Polri Dorong Penguatan Aturan Perampasan Aset Narkotika dalam RUU Baru
Jakarta - FBINEWS
Badan Reserse Kriminal (Bareskrim) Polri mengusulkan penguatan regulasi dalam Rancangan Undang-Undang (RUU) Narkotika dan Psikotropika, khususnya terkait mekanisme perampasan aset hasil tindak pidana narkotika.
Direktur Tindak Pidana Narkoba Bareskrim Polri Brigjen Eko Hadi Santoso menyampaikan hal tersebut dalam rapat dengar pendapat (RDP) bersama Komisi III DPR RI pada Selasa (7/4/2026). Ia menekankan pentingnya pengaturan yang lebih tegas mengingat besarnya dampak peredaran uang dari kejahatan narkotika terhadap keuangan negara dan masyarakat, baik di dalam maupun luar negeri.
Eko menjelaskan bahwa aliran dana hasil kejahatan narkotika kerap melintasi batas negara. Jika dana berada di luar negeri, penanganannya memerlukan kerja sama internasional dengan aparat penegak hukum negara lain karena keterbatasan yurisdiksi.
Sementara itu, untuk dana yang berada di dalam negeri, aparat penegak hukum dapat langsung melakukan tindakan perampasan aset. Instrumen hukum yang dinilai penting dalam hal ini adalah penggunaan undang-undang tindak pidana pencucian uang.
Eko Hadi Santoso menyatakan bahwa dengan adanya perampasan aset yang diperoleh dari hasil tindak pidana narkotika, negara memiliki kemampuan untuk memutus aliran pendanaan jaringan narkotika secara efektif. Hal ini krusial untuk melemahkan operasional sindikat kejahatan tersebut.
Lebih lanjut, Polri mengusulkan agar ketentuan mengenai penyitaan uang dan aset hasil kejahatan narkotika melalui undang-undang TPPU dimasukkan secara eksplisit dalam RUU Narkotika dan Psikotropika yang baru, sehingga memperkuat dasar hukum dalam penindakan.

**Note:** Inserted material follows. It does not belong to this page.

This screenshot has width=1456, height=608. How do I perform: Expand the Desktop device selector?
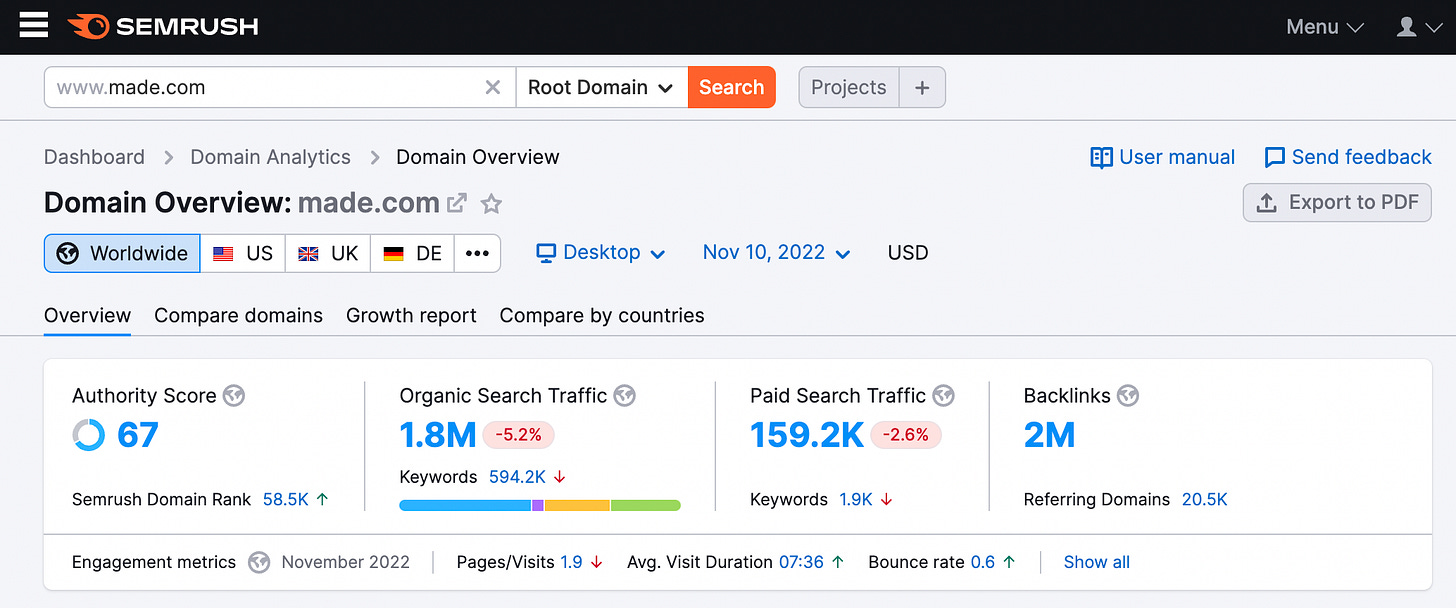(601, 253)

Aset yang telah disita tersebut, menurut Eko, dapat dimanfaatkan untuk mendukung program Pencegahan, Pemberantasan, Penyalahgunaan, dan Peredaran Gelap Narkotika (P4GN). Selain itu, dana tersebut juga dapat digunakan untuk mendukung operasional satuan tugas penanggulangan narkoba.
Eko Hadi Santoso menegaskan bahwa seluruh masukan dari Polri bertujuan untuk menyempurnakan RUU Narkotika dan Psikotropika agar lebih adaptif terhadap dinamika di lapangan. Regulasi baru diharapkan mampu menjawab kebutuhan hukum secara tegas serta memberikan ruang bagi aparat penegak hukum untuk bertindak secara optimal.
Ia juga menambahkan bahwa masukan dari berbagai instansi, khususnya Polri, diharapkan dapat menciptakan keseimbangan antara pendekatan rehabilitasi dan penegakan hukum yang berkeadilan. RUU Narkotika dan Psikotropika sendiri termasuk dalam daftar Program Legislasi Nasional (Prolegnas) Prioritas 2026.
DPR RI sebelumnya telah menyepakati perubahan daftar Prolegnas Prioritas 2026 yang kini mencakup 64 RUU dalam Rapat Paripurna DPR RI pada 8 Desember 2025. Penyusunan RUU ini dinilai penting untuk menyesuaikan ketentuan hukum yang berlaku, khususnya setelah diberlakukannya KUHAP dan KUHP terbaru di Indonesia.